Comment peut-on proposer de voter une loi qui interdit le mariage à moins de 18 ans pour les filles en même temps encourager les relations sexuelles précoces hors mariage ? "Protect le secret de notre liberté " longtemps afficher sur les transports publics de passagers, ne pas punir les élèves de moins de 18 ans enceintes et leurs partenaires de même âge au détriment de nos valeurs socioculturelles et religieuses sont des exemples parmi tant d’autres. 

Une autre aberration au niveau scolaire c’est de rendre l’enseignement religieux optionnel tandis que l’éducation sexuelle obligatoire. Sur ce dernier aspect, il s’agit encore d’être en phase avec les directives internationales en matière d'éducation sexuelle et reproductive mais pas avec nos réalités. http://countryoffice.unfpa.org/…/l_rsquo_ecole_un_cadre_ap…/. L’éducation sexuelle et reproductive doivent-elle concerner des filles interdites de mariage ? A moins de convoquer comme alibi une puberté précoce ce qui exclut systématiquement la notion de l’âge. Paradoxalement, elles apprennent dans ces programmes l’art de ne pas tomber enceinte en utilisant le condom féminin ou en pratiquant l’avortement médicalisé. A ce niveau il faudra revoir nos programmes scolaires qui ne prennent pas en compte nos aspirations et nos réalités socioculturelles et religieuses. 
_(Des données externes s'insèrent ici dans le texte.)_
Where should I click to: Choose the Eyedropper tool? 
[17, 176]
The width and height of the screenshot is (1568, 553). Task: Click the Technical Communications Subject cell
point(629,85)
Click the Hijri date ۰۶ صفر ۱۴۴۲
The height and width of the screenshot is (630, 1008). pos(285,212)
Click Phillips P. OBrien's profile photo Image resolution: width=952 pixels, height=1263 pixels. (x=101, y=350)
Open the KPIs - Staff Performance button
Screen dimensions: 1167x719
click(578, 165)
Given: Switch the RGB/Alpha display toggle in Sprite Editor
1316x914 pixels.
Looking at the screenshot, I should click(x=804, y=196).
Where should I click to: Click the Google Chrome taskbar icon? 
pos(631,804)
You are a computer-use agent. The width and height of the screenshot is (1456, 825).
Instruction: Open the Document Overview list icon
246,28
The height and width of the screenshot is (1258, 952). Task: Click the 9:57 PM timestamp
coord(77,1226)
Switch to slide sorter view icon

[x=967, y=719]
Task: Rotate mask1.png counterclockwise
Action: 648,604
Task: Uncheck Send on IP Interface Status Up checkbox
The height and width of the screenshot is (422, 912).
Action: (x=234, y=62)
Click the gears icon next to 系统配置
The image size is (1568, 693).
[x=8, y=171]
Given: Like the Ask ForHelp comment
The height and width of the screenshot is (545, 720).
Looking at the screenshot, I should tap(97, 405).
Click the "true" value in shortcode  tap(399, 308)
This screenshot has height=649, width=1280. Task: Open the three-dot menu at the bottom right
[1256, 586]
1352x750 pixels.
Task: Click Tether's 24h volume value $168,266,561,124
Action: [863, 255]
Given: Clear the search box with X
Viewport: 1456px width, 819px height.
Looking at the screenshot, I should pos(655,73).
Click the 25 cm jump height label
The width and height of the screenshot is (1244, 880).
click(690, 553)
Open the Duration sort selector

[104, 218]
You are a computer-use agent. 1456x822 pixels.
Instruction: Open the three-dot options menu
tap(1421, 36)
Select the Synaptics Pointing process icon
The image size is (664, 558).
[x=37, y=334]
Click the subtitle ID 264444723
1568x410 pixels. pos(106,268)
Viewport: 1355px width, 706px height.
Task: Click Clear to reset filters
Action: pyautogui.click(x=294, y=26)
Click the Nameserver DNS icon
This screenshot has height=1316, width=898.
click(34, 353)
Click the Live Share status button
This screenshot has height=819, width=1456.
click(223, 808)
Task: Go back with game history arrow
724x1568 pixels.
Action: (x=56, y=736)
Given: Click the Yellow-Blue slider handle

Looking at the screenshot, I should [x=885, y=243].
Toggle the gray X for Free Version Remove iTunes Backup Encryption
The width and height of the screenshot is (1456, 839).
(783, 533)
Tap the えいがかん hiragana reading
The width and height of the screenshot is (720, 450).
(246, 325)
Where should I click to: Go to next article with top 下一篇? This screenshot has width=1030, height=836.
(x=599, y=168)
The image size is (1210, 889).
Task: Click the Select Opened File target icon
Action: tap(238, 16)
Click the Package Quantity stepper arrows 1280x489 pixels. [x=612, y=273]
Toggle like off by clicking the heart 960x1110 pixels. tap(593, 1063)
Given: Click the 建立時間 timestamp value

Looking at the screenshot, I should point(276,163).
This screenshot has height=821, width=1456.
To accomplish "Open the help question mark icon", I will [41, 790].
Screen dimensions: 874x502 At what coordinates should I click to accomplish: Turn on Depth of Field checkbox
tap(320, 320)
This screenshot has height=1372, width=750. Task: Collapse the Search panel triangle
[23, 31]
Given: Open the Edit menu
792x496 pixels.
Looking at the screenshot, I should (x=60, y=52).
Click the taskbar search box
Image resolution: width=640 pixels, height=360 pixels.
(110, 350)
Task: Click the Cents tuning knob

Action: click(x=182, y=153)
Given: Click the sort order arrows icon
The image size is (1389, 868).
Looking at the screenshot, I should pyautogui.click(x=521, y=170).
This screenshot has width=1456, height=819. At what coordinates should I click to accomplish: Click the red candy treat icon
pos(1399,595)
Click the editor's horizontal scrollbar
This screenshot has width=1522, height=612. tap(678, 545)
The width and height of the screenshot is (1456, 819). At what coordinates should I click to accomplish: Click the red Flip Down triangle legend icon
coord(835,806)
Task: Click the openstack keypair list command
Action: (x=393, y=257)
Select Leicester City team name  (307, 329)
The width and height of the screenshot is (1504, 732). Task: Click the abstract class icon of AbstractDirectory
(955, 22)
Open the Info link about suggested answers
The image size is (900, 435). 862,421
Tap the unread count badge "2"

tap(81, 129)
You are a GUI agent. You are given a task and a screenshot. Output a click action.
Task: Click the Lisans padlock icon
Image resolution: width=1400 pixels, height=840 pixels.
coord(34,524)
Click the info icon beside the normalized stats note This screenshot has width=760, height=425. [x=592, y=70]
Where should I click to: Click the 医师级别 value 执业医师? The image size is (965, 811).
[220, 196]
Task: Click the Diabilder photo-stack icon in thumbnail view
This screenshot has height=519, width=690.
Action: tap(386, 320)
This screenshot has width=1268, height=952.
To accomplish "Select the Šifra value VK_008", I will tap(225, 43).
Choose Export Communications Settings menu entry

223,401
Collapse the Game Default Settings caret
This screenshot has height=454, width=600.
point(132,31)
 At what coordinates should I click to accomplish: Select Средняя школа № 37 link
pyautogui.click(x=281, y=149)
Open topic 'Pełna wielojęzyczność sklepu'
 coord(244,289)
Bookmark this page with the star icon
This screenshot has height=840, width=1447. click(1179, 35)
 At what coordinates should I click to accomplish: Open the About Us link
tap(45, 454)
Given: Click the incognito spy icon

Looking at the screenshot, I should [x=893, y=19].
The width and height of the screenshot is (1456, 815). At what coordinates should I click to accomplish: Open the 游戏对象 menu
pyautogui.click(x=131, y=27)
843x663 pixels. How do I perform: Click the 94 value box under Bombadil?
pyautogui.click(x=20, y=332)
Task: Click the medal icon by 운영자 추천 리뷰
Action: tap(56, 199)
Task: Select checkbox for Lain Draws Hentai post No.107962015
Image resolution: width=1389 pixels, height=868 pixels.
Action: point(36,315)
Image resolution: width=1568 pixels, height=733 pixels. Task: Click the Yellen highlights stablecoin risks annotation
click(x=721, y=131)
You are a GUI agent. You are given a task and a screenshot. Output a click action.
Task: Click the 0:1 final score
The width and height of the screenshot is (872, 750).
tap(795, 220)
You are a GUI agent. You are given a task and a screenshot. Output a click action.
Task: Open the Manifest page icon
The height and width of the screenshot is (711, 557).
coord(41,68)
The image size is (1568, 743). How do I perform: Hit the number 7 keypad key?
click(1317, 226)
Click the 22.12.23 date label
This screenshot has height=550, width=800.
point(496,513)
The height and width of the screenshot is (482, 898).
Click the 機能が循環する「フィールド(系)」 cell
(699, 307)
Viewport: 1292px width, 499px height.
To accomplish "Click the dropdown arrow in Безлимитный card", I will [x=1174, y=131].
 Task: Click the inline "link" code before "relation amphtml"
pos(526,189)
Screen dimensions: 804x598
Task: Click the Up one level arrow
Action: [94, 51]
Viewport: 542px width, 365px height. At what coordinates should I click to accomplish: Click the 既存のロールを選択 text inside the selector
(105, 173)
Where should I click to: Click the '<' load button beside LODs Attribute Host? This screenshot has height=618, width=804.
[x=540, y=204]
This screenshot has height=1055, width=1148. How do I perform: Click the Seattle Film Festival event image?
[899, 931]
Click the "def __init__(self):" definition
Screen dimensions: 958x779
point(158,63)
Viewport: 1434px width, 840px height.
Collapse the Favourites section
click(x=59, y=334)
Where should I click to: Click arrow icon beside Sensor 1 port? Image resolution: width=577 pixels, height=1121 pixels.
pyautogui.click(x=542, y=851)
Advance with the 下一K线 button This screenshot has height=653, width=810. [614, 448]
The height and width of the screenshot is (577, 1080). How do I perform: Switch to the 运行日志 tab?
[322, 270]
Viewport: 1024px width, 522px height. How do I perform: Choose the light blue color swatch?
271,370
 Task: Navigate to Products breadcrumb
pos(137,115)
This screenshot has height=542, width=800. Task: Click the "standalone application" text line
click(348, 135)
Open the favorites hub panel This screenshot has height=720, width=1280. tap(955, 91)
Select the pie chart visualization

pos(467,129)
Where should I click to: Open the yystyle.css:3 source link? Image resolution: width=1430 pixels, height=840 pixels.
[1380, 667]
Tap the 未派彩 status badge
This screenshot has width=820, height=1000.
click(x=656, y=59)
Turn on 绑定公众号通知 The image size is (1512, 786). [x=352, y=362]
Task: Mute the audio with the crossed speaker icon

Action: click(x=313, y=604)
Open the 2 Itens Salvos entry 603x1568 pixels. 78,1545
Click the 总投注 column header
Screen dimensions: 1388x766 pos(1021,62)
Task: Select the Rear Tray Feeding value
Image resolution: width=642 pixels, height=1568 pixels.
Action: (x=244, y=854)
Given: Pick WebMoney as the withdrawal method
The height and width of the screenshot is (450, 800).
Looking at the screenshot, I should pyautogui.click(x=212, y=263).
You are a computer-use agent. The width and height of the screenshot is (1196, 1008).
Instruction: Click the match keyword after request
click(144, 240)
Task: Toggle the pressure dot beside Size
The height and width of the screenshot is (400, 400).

Revenons dans le sujet. L’égalité n’est qu’un gâteau empoisonné offert à la femme. Point d’égalité entre l’homme et la femme, point d’adversité, parlons plutôt de complémentarité. Ils sont fondamentalement différents du point de vue physique, anatomique et psychologique. La parité vient renforcer et installer profondément l’anarchie dans nos sociétés  au grand dam des femmes qui s’accommodent à l’évolution de ce monde comme des montons de panurge (http://www.sen24heures.com/?La-parite-une-loi-maconnique). Quel que soit la formation reçue, quel que soit le degré d’aliénation, de formatage, la femme en compagnie de ses sœurs ou de son mari retrouve sa féminitude. Malgré de nouvelles fonctions engendrant un nouveau statut social, politique ou économique, elle ne pourra extirper ses caractères, ses manières de penser, de sentir, propres à sa personnalité. Elle parlera de beauté, d’amour, d’enfant, des problèmes de ménage etc. De même que l’homme parlera de travail, de charges familiales, de l’éducation. Cette responsabilité de prendre en charge la femme et les enfants est inscrite dans son ADN même s’il veut inverser ou partager les rôles. 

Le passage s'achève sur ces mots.